My thanks to Matt, George and David for three sets of rather different answers to my list of questions. It goes without saying that none of us subscribe to Creationism, but how evolution moves from early forms of life to its present complexities remains a wide open subject. -This is reinforced by a thought-provoking article on the subject ... for which again my thanks to George. He quotes Massimo Pigliucci, who says: "Nobody's going to deny Darwin and all that stuff." But which aspects of Darwin is nobody going to deny? The gradualness of evolution ("Natura non facit saltum", says Darwin), innovation through random mutations and slow modifications, natural selection resulting in new species (as opposed to variations in existing species), absence of intermediate forms due to the imperfection of the geological record?-I think we all accept evolution in some form, but the devil is in the detail, and evolutionary biologists themselves can't agree on that. -Douglas Futuyma says there's "no need to formally revisit the Modern Synthesis". Andreas Wagner says: "If you're interested in evolutionary innovation, you can't get away anymore with a very simple, one-dimensional notion of a phenotype. Now we can recognize that there is a deficiency in the Modern Synthesis."-Here's another stimulating quote: "Genotypes were assumed to translate more or less directly into phenotypes, and evolutionary change stemmed from the slow, gradual accumulation of random genetic mutations. But with the rise of the EvoDevo field [...] this simplified picture is becoming more complex."-Epigenesis also comes under scrutiny:
Vincent Colet: "Epigenetic inheritance is widespread, but that doesn't mean it lasts and causes evolutionarily meaningful effects."

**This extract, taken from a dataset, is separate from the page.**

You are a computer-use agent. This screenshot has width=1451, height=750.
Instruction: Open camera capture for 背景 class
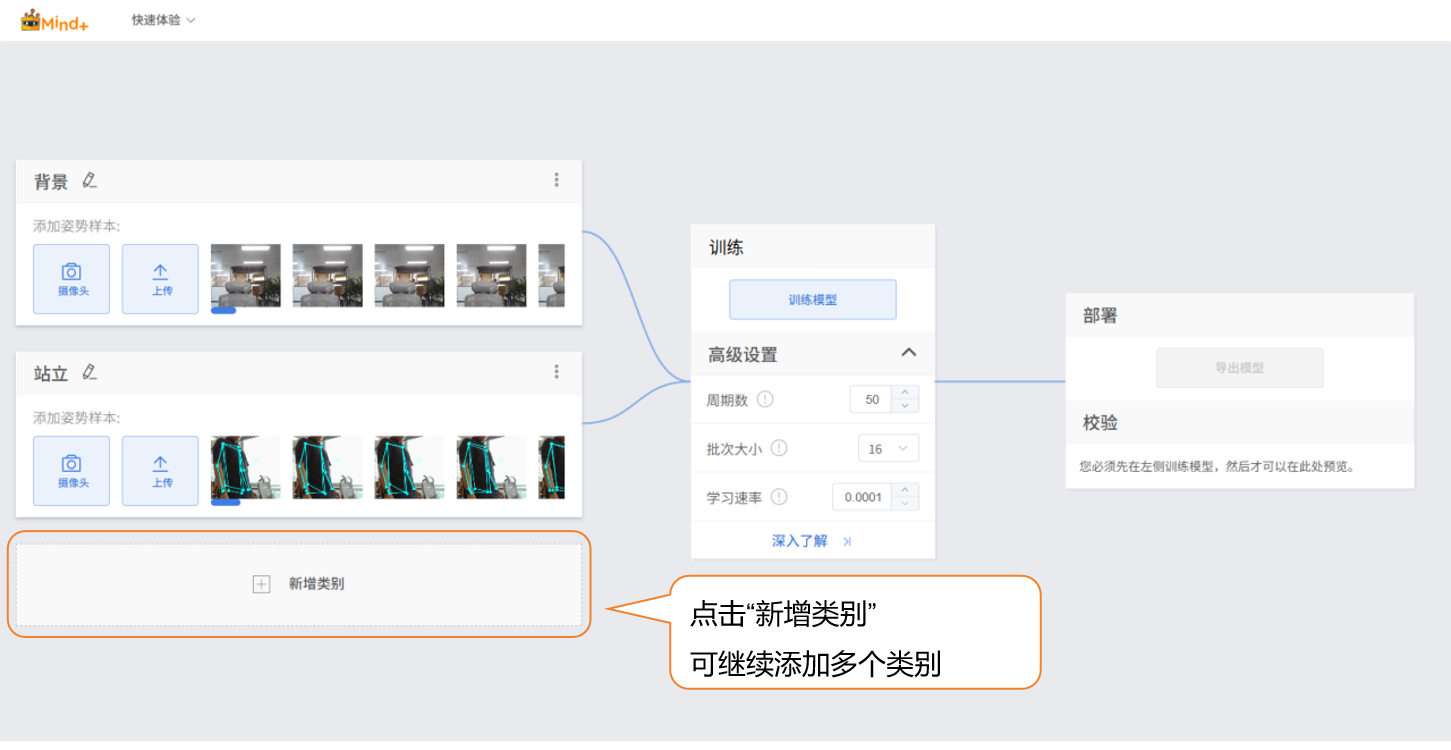[71, 279]
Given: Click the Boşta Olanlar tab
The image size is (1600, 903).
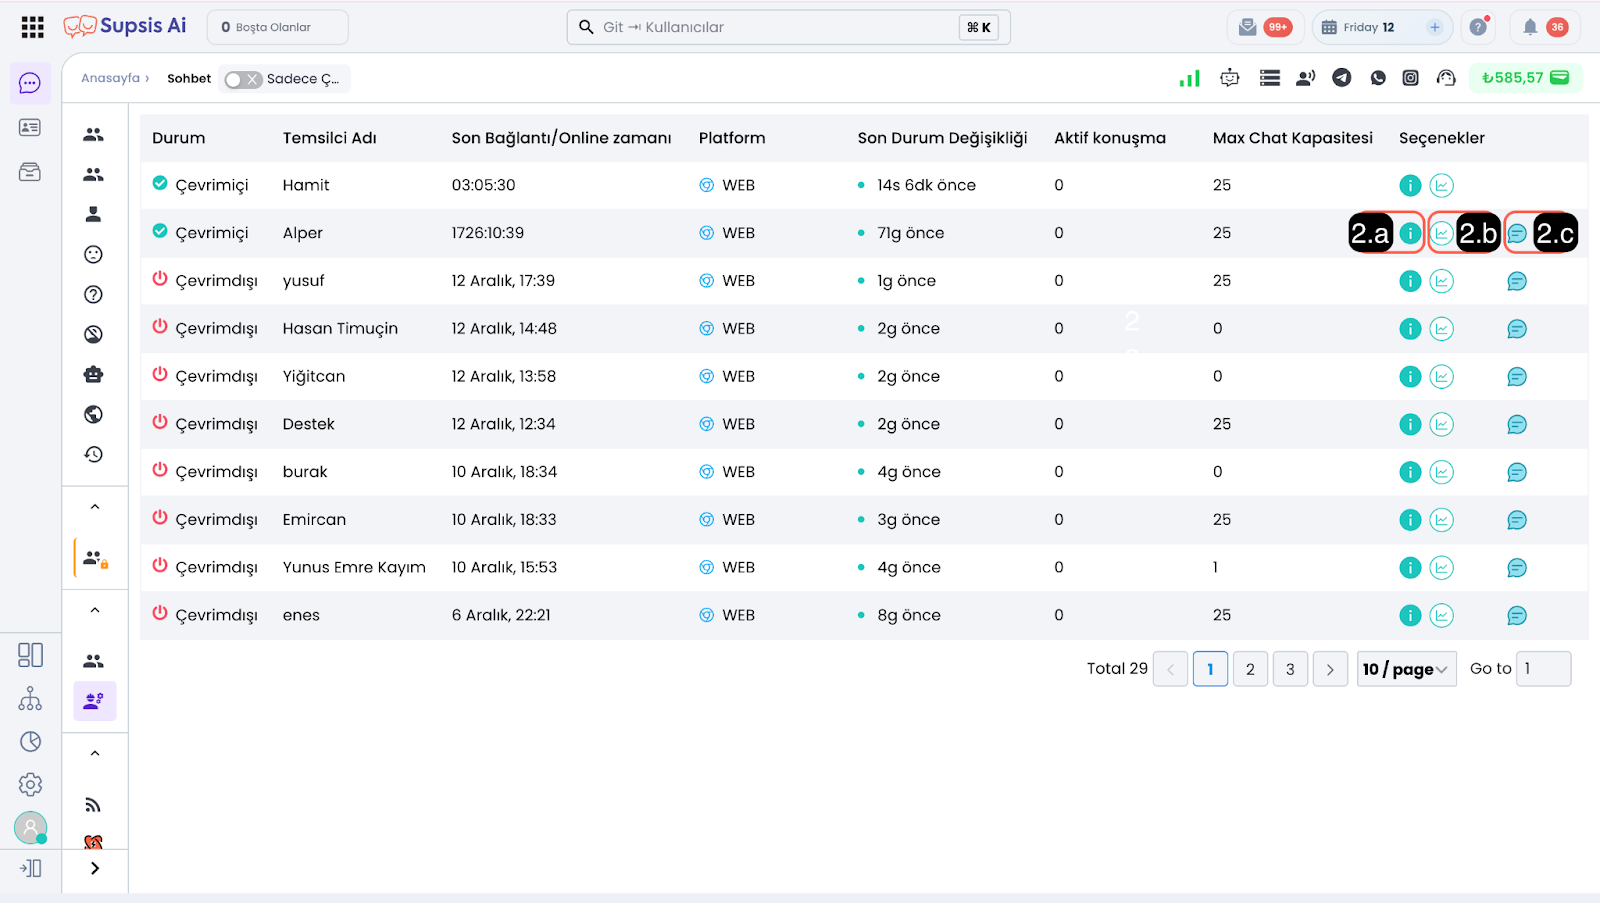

Jerry Coyne: "Usually epigenetic characters aren't inherited past one or two generations."-The more complex the process (and the more disagreements there are among the experts), the more difficult it becomes to justify agendas. -One very useful term also emerges from the article. In my discussions with George, I've repeatedly argued that in addition to being able to replicate, the first forms of life must have had the potential ability to change ... otherwise there could have been no evolution. Now to my delight I find there is an official scientific word for it: EVOLVABILITY.